Segment Start: Extracted information

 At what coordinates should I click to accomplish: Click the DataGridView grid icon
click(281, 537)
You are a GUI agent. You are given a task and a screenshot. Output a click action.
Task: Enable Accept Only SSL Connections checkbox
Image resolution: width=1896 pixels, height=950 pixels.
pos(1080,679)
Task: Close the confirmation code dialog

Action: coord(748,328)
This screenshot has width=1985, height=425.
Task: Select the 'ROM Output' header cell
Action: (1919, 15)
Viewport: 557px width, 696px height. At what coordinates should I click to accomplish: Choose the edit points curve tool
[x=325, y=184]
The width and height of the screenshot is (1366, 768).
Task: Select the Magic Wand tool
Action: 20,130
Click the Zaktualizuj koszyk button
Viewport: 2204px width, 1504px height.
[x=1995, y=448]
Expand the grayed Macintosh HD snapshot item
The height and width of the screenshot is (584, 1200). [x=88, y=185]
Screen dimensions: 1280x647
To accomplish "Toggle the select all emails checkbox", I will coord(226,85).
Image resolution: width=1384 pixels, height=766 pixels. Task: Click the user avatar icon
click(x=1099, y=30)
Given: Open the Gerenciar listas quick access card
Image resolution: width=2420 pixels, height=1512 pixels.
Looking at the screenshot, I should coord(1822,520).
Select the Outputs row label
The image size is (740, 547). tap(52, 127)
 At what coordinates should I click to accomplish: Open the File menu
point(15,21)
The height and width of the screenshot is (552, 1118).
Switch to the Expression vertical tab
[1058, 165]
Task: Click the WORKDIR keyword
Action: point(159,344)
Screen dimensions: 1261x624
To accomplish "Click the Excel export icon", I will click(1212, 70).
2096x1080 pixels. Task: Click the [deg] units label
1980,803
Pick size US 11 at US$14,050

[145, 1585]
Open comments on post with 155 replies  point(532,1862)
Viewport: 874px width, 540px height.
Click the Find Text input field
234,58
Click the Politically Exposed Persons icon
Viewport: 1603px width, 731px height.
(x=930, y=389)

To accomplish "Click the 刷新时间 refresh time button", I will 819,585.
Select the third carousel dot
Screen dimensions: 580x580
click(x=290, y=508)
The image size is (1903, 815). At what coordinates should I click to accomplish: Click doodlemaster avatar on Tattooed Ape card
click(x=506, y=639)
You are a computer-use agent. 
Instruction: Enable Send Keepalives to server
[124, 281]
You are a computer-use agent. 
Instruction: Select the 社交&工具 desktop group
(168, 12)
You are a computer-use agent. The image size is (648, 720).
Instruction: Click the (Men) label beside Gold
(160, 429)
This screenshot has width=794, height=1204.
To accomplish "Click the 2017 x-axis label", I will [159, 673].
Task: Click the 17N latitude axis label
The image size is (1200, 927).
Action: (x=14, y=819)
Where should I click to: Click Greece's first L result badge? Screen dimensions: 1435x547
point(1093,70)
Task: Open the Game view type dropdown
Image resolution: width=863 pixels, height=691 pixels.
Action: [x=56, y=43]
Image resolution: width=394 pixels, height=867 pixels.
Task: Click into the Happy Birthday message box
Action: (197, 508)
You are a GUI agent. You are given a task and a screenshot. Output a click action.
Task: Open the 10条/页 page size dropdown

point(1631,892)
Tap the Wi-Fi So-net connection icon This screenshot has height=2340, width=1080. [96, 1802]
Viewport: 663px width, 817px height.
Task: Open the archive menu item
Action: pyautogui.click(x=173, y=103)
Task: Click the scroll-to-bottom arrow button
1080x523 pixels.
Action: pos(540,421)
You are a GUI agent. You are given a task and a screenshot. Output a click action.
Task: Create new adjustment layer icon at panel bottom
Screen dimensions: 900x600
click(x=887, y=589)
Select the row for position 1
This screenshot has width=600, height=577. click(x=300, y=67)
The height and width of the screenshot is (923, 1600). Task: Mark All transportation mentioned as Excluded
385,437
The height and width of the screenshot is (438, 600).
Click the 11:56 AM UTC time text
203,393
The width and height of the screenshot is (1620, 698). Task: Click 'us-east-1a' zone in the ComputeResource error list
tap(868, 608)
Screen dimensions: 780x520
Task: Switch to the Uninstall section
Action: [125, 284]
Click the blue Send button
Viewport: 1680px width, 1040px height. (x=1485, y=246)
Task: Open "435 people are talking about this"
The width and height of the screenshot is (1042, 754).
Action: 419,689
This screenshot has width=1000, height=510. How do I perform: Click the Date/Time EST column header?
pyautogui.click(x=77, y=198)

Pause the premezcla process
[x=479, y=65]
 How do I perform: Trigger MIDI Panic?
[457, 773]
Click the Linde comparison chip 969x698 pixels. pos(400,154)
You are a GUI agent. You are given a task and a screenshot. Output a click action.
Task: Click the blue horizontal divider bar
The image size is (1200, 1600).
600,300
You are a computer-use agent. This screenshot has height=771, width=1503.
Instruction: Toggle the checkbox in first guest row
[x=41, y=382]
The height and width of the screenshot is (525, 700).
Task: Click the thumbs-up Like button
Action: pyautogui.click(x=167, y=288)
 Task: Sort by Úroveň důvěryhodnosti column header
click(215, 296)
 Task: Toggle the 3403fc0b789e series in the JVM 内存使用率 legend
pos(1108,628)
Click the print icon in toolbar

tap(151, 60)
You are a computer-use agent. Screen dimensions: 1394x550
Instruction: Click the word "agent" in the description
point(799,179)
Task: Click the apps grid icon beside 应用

Segment End: Extracted information

→ **Exercise brief**: Restate all of the data above. Match it word for word.

→ **Answer for the task**:
 At what coordinates should I click to accomplish: Click the DataGridView grid icon
click(281, 537)
You are a GUI agent. You are given a task and a screenshot. Output a click action.
Task: Enable Accept Only SSL Connections checkbox
Image resolution: width=1896 pixels, height=950 pixels.
pos(1080,679)
Task: Close the confirmation code dialog

Action: coord(748,328)
This screenshot has width=1985, height=425.
Task: Select the 'ROM Output' header cell
Action: (1919, 15)
Viewport: 557px width, 696px height. At what coordinates should I click to accomplish: Choose the edit points curve tool
[x=325, y=184]
The width and height of the screenshot is (1366, 768).
Task: Select the Magic Wand tool
Action: 20,130
Click the Zaktualizuj koszyk button
Viewport: 2204px width, 1504px height.
[x=1995, y=448]
Expand the grayed Macintosh HD snapshot item
The height and width of the screenshot is (584, 1200). [x=88, y=185]
Screen dimensions: 1280x647
To accomplish "Toggle the select all emails checkbox", I will coord(226,85).
Image resolution: width=1384 pixels, height=766 pixels. Task: Click the user avatar icon
click(x=1099, y=30)
Given: Open the Gerenciar listas quick access card
Image resolution: width=2420 pixels, height=1512 pixels.
Looking at the screenshot, I should coord(1822,520).
Select the Outputs row label
The image size is (740, 547). tap(52, 127)
 At what coordinates should I click to accomplish: Open the File menu
point(15,21)
The height and width of the screenshot is (552, 1118).
Switch to the Expression vertical tab
[1058, 165]
Task: Click the WORKDIR keyword
Action: point(159,344)
Screen dimensions: 1261x624
To accomplish "Click the Excel export icon", I will click(1212, 70).
2096x1080 pixels. Task: Click the [deg] units label
1980,803
Pick size US 11 at US$14,050

[145, 1585]
Open comments on post with 155 replies  point(532,1862)
Viewport: 874px width, 540px height.
Click the Find Text input field
234,58
Click the Politically Exposed Persons icon
Viewport: 1603px width, 731px height.
(x=930, y=389)

To accomplish "Click the 刷新时间 refresh time button", I will 819,585.
Select the third carousel dot
Screen dimensions: 580x580
click(x=290, y=508)
The image size is (1903, 815). At what coordinates should I click to accomplish: Click doodlemaster avatar on Tattooed Ape card
click(x=506, y=639)
You are a computer-use agent. 
Instruction: Enable Send Keepalives to server
[124, 281]
You are a computer-use agent. 
Instruction: Select the 社交&工具 desktop group
(168, 12)
You are a computer-use agent. The image size is (648, 720).
Instruction: Click the (Men) label beside Gold
(160, 429)
This screenshot has width=794, height=1204.
To accomplish "Click the 2017 x-axis label", I will [159, 673].
Task: Click the 17N latitude axis label
The image size is (1200, 927).
Action: (x=14, y=819)
Where should I click to: Click Greece's first L result badge? Screen dimensions: 1435x547
point(1093,70)
Task: Open the Game view type dropdown
Image resolution: width=863 pixels, height=691 pixels.
Action: [x=56, y=43]
Image resolution: width=394 pixels, height=867 pixels.
Task: Click into the Happy Birthday message box
Action: (197, 508)
You are a GUI agent. You are given a task and a screenshot. Output a click action.
Task: Open the 10条/页 page size dropdown

point(1631,892)
Tap the Wi-Fi So-net connection icon This screenshot has height=2340, width=1080. [96, 1802]
Viewport: 663px width, 817px height.
Task: Open the archive menu item
Action: pyautogui.click(x=173, y=103)
Task: Click the scroll-to-bottom arrow button
1080x523 pixels.
Action: pos(540,421)
You are a GUI agent. You are given a task and a screenshot. Output a click action.
Task: Create new adjustment layer icon at panel bottom
Screen dimensions: 900x600
click(x=887, y=589)
Select the row for position 1
This screenshot has width=600, height=577. click(x=300, y=67)
The height and width of the screenshot is (923, 1600). Task: Mark All transportation mentioned as Excluded
385,437
The height and width of the screenshot is (438, 600).
Click the 11:56 AM UTC time text
203,393
The width and height of the screenshot is (1620, 698). Task: Click 'us-east-1a' zone in the ComputeResource error list
tap(868, 608)
Screen dimensions: 780x520
Task: Switch to the Uninstall section
Action: [125, 284]
Click the blue Send button
Viewport: 1680px width, 1040px height. (x=1485, y=246)
Task: Open "435 people are talking about this"
The width and height of the screenshot is (1042, 754).
Action: 419,689
This screenshot has width=1000, height=510. How do I perform: Click the Date/Time EST column header?
pyautogui.click(x=77, y=198)

Pause the premezcla process
[x=479, y=65]
 How do I perform: Trigger MIDI Panic?
[457, 773]
Click the Linde comparison chip 969x698 pixels. pos(400,154)
You are a GUI agent. You are given a task and a screenshot. Output a click action.
Task: Click the blue horizontal divider bar
The image size is (1200, 1600).
600,300
You are a computer-use agent. This screenshot has height=771, width=1503.
Instruction: Toggle the checkbox in first guest row
[x=41, y=382]
The height and width of the screenshot is (525, 700).
Task: Click the thumbs-up Like button
Action: pyautogui.click(x=167, y=288)
 Task: Sort by Úroveň důvěryhodnosti column header
click(215, 296)
 Task: Toggle the 3403fc0b789e series in the JVM 内存使用率 legend
pos(1108,628)
Click the print icon in toolbar

tap(151, 60)
You are a computer-use agent. Screen dimensions: 1394x550
Instruction: Click the word "agent" in the description
point(799,179)
Task: Click the apps grid icon beside 应用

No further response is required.